▸ Excerpted passage:
━━━━━━━━━━━━━━━━━━━━

Posted by on Sep 21, 2012

Six weeks ago, I broke my collarbone, and, no, it’s not an exciting story. Now, after too many x-rays and trips to the orthopedic surgeon’s office, I’m finally allowed to take off my sling. As injuries go, mine wasn’t serious. A clavicle fracture—even a complete break at the distal end like mine—heals without much doctoring. In the beginning, they told me, I had a 25% chance of surgery, which dropped to 5% after a couple of weeks. Mostly they prescribed a robust regimen of sitting around.

Of course, I couldn’t do that. I had a review outstanding for The Kansas City Star, and several smaller writing projects. I also work as a supervisor at a publishing company, and thanks to America’s healthcare system, I only missed 1 day—wait, actually, if I had missed two, I would have had to take unpaid time, and the company could have fired me without my having any legal recourse. They wouldn’t do that—this is a fair-minded company—but they would have been well within their rights. So I continued to come to work every morning at 7:30 am; I hoped every day that the bone fragments wouldn’t shift when I climbed into my car. Shifting bone fragments mean surgery. My arm still can’t lift anything, I’m sore from so much inaction, and I can’t raise my hands much higher than waist level; however, I’m a hell of a lot more mobile than I was even 2 weeks ago.

━━━━━━━━━━━━━━━━━━━━

▸ Work instructions:
• 1. Reproduce the collarbone post from "Six weeks ago, I" up to and including "of sitting around.".
• 2. Answer these questions about the collarbone post.
(a) How long ago did the writer break the collarbone?
(b) What chance of surgery was the writer given at the beginning?
(c) At what time did the writer arrive at work each morning?
• 3. Write the next part of the collarbone post, picking up after its final sentence.

▸ Material provided:
━━━━━━━━━━━━━━━━━━━━

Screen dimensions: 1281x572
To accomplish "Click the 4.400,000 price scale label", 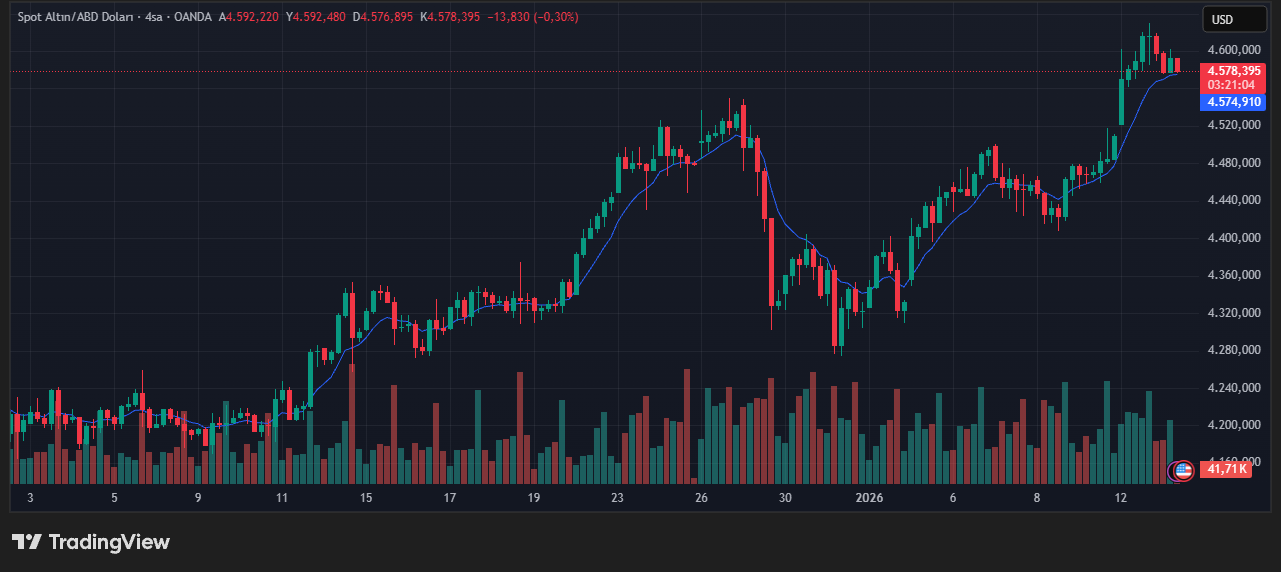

━━━━━━━━━━━━━━━━━━━━

▸ Answers to the tasks:
• 1.
Six weeks ago, I broke my collarbone, and, no, it’s not an exciting story. Now, after too many x-rays and trips to the orthopedic surgeon’s office, I’m finally allowed to take off my sling. As injuries go, mine wasn’t serious. A clavicle fracture—even a complete break at the distal end like mine—heals without much doctoring. In the beginning, they told me, I had a 25% chance of surgery, which dropped to 5% after a couple of weeks. Mostly they prescribed a robust regimen of sitting around.

• 2.
(a) Six weeks ago.
(b) A 25% chance.
(c) At 7:30 am.

• 3.
Here’s the best part: I can type again. Which means, of course, that I can write. And the lack of writing has been depressing. So I’m well on my way to a full recovery both physically and mentally.

Every story of a broken bone is different. Some people have funny stories, some have tragic stories. If you’ve got the time, post your story in the comments to this blog post, and share your experience of injury, the healing process, and—hopefully—recovery.

I’m looking forward to reading your comments.